Why did Moshe need to call Aharon and his sons?
(9,1) “And it was (ויהי) on the eighth day that Moshe called to Aharon and to his sons, and to the elders of Yisrael.”
The reason why it was necessary for Moshe to call Aharon and his sons rather than come by themselves to ask about Hashem’s instructions can be explained according to the teaching of the Midrash, that whenever the Torah uses the expression ויהי it implies that something distressing occurred at that time. Here also the posuk says “ויהי on the eight day”, because on that day the two sons of Aharon died. And it says in Mishlei 14:10 “The heart knows the bitterness of one’s soul”, which means that even though a person himself does not know that something bad is going to happen, his mazal (what we call the sixth sense) knows. Therefore, since they sensed that that something bad was going to happen on that day, they did not want to approach to do their service, and therefore Moshe had to call them.
Similarly in a later posuk Moshe said to Aharon “approach the altar”, which implies that he did not wish to approach of his own accord. Rashi explained there in the name of the Midrash that the reason for this was because Aharon was reluctant to approach because he was ashamed due to his involvement with the golden calf, but we can also explain that he was reluctant to approach to do his service because his heart foretold that a bad thing was going to happen to him on that day.
Thus, although Aharon and his sons and the elders usually came by themselves before Moshe to learn from him Torah, since on that particular day a mishap was destined to happen through the performance of these mitzvos which would cause a loss to all of Yisrael (as it says later on “and all the house of Yisrael cried for the burning”) they did not go by themselves and needed to be called.
This is what the posuk is saying: “ויהי on the eighth day” - a distressing event was destined to happen on that day, and therefore “Moshe called to Aharon, and to his sons, and to the elders of Yisrael”. But in previous days they did not need to be called because they came by themselves.
○ ○ ○
◆ Stated exercise: Reproduce the commentary on why Moshe called Aharon and his sons in full, word for word. Rely only on the commentary on why Moshe called Aharon and his sons.

◆ Available data:
○ ○ ○
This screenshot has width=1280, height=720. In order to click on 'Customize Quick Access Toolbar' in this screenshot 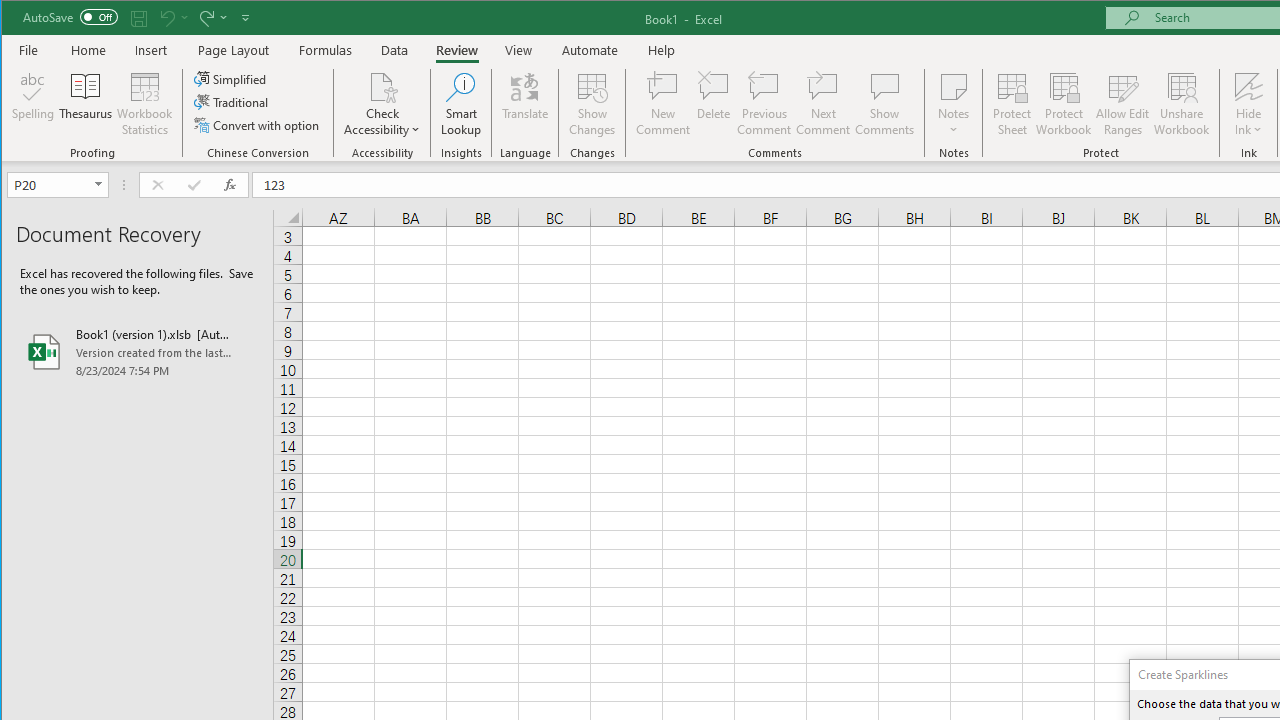, I will do `click(244, 17)`.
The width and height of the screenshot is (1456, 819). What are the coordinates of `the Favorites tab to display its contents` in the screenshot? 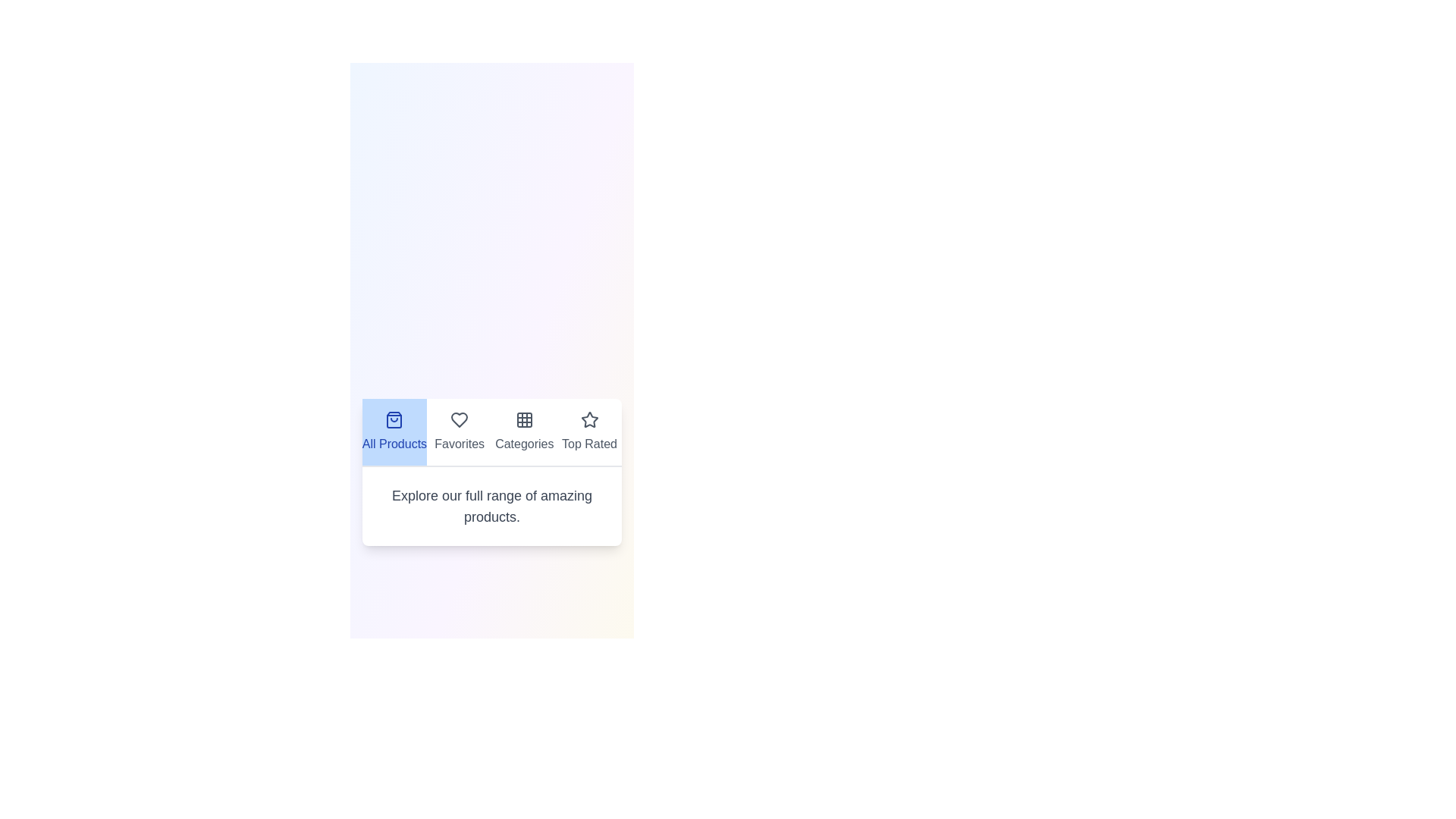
○ ○ ○
◆ Full response:
Why did Moshe need to call Aharon and his sons?
(9,1) “And it was (ויהי) on the eighth day that Moshe called to Aharon and to his sons, and to the elders of Yisrael.”
The reason why it was necessary for Moshe to call Aharon and his sons rather than come by themselves to ask about Hashem’s instructions can be explained according to the teaching of the Midrash, that whenever the Torah uses the expression ויהי it implies that something distressing occurred at that time. Here also the posuk says “ויהי on the eight day”, because on that day the two sons of Aharon died. And it says in Mishlei 14:10 “The heart knows the bitterness of one’s soul”, which means that even though a person himself does not know that something bad is going to happen, his mazal (what we call the sixth sense) knows. Therefore, since they sensed that that something bad was going to happen on that day, they did not want to approach to do their service, and therefore Moshe had to call them.
Similarly in a later posuk Moshe said to Aharon “approach the altar”, which implies that he did not wish to approach of his own accord. Rashi explained there in the name of the Midrash that the reason for this was because Aharon was reluctant to approach because he was ashamed due to his involvement with the golden calf, but we can also explain that he was reluctant to approach to do his service because his heart foretold that a bad thing was going to happen to him on that day.
Thus, although Aharon and his sons and the elders usually came by themselves before Moshe to learn from him Torah, since on that particular day a mishap was destined to happen through the performance of these mitzvos which would cause a loss to all of Yisrael (as it says later on “and all the house of Yisrael cried for the burning”) they did not go by themselves and needed to be called.
This is what the posuk is saying: “ויהי on the eighth day” - a distressing event was destined to happen on that day, and therefore “Moshe called to Aharon, and to his sons, and to the elders of Yisrael”. But in previous days they did not need to be called because they came by themselves.